(Data for this task Opens)
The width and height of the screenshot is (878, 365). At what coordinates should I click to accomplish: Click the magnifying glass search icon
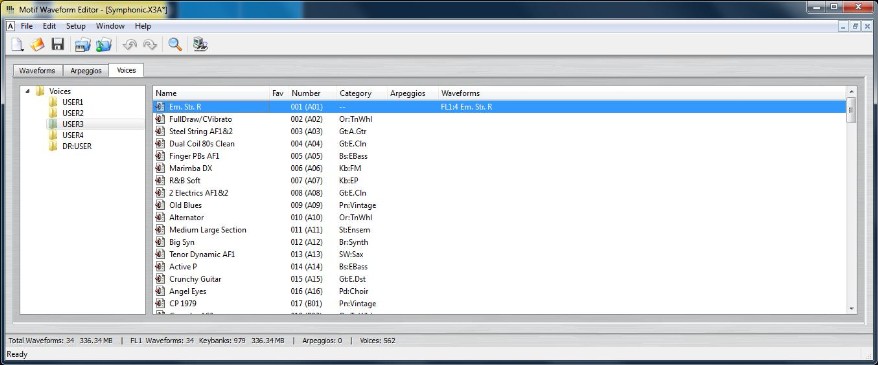[175, 44]
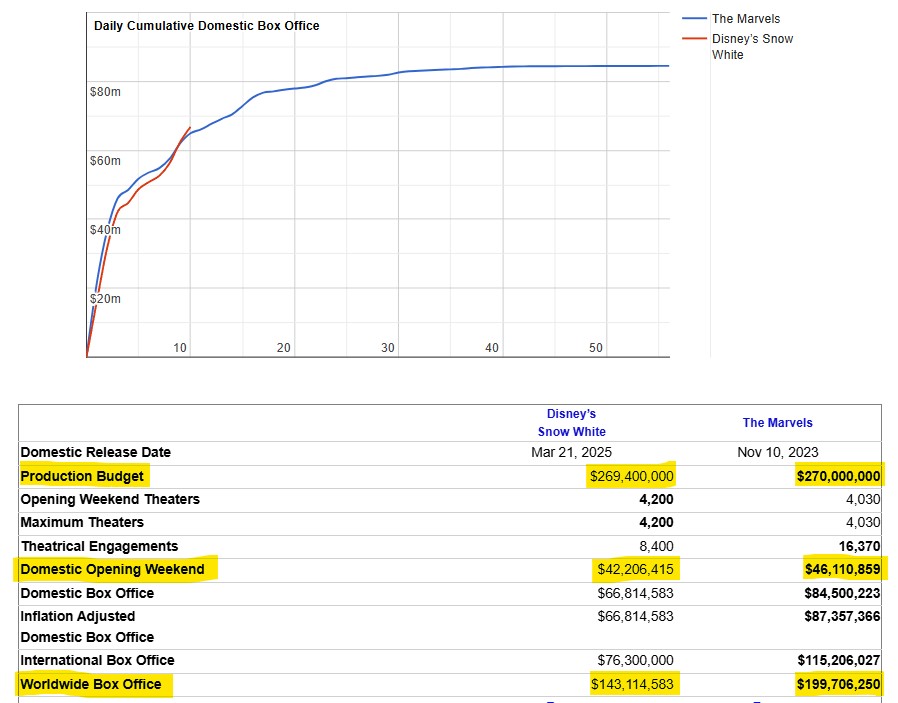Click the Mar 21, 2025 release date
This screenshot has width=898, height=703.
[x=571, y=452]
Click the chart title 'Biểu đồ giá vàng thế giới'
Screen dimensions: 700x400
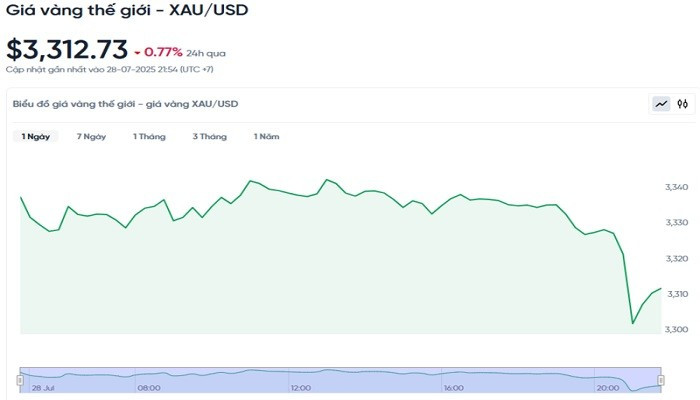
(Data for this task Closes)
*What is needed*
All the records need to be retyped word for word, except for the pictures.

*Exercise response*
The width and height of the screenshot is (878, 365). At what coordinates should I click to accomplish: Click the magnifying glass search icon
[175, 44]
Click the Mar 21, 2025 release date
This screenshot has width=898, height=703.
[x=571, y=452]
Click the chart title 'Biểu đồ giá vàng thế giới'
Screen dimensions: 700x400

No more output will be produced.